● **Given task**
Please rewrite the records from the line with "338x253 pixels. At" to the line with "tap(814, 1387)", putting "symbol" wherever "icon" appears and leaving everything else unchanged.

☆ ☆ ☆

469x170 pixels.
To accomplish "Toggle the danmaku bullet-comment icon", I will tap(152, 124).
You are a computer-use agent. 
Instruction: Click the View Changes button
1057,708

☆ ☆ ☆

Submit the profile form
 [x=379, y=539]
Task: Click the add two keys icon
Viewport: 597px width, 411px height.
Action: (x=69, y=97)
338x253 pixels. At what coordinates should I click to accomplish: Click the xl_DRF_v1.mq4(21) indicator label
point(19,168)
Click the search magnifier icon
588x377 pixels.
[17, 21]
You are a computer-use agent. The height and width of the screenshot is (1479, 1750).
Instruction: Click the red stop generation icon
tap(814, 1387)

☆ ☆ ☆

● **The result**
338x253 pixels. At what coordinates should I click to accomplish: Click the xl_DRF_v1.mq4(21) indicator label
point(19,168)
Click the search magnifier symbol
588x377 pixels.
[17, 21]
You are a computer-use agent. The height and width of the screenshot is (1479, 1750).
Instruction: Click the red stop generation symbol
tap(814, 1387)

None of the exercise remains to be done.